| WHAT YOU WILL DO |
Below is a listing; retype exactly the line with "You are a GUI" and every line after it through the end, and only those, leaving out the pictures.

| RECORDS FOR THE TASK |
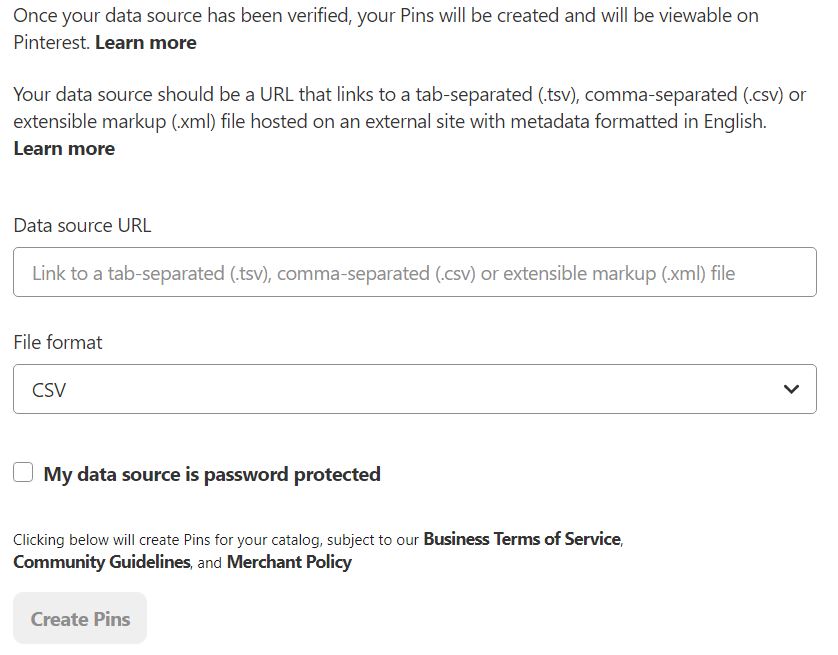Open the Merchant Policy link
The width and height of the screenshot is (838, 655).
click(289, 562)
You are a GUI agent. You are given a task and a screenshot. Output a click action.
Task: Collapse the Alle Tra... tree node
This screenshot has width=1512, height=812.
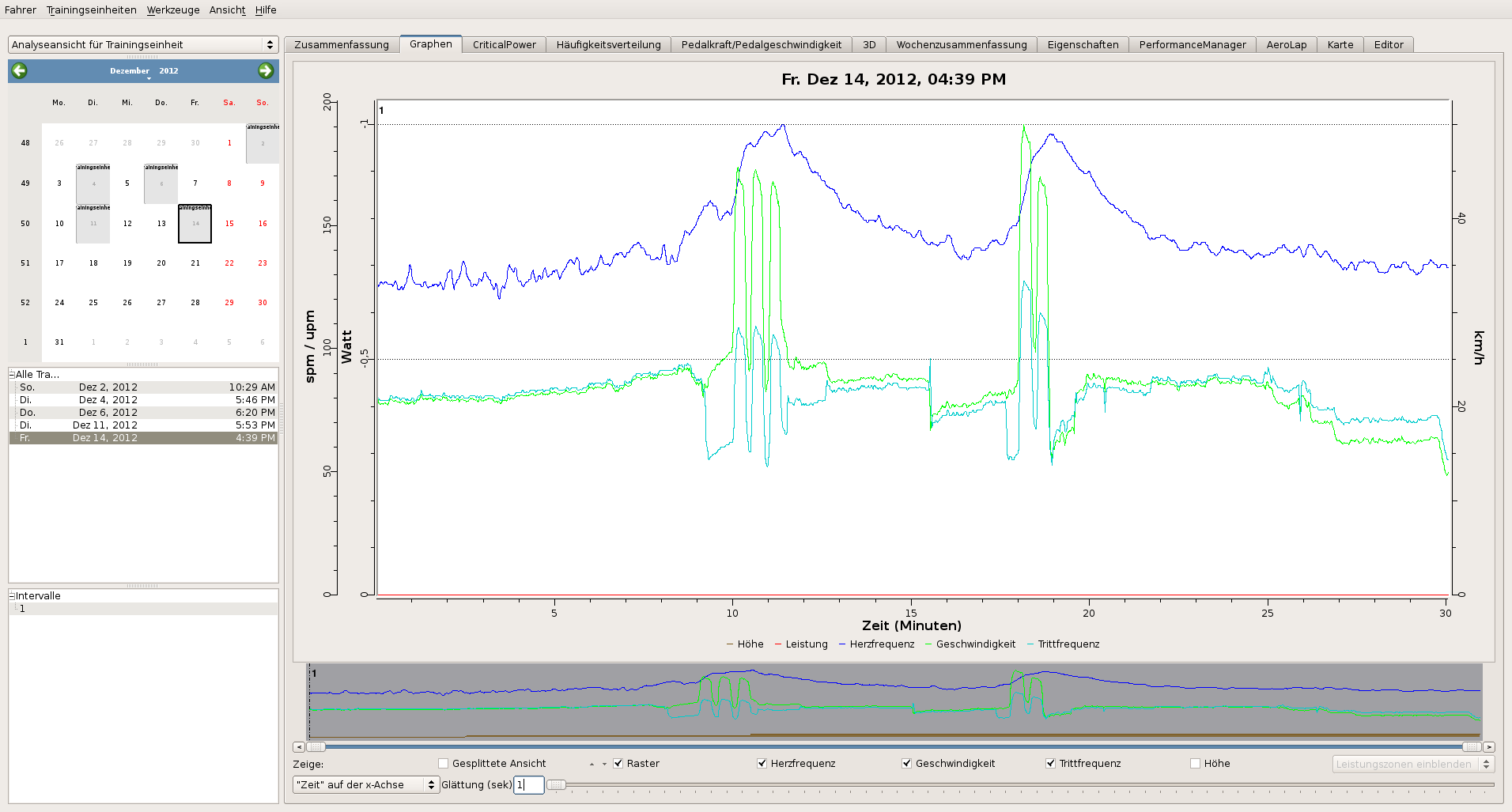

| OUTPUT FOR THIS TASK |
You are a GUI agent. You are given a task and a screenshot. Output a click action.
Task: Collapse the Alle Tra... tree node
This screenshot has width=1512, height=812.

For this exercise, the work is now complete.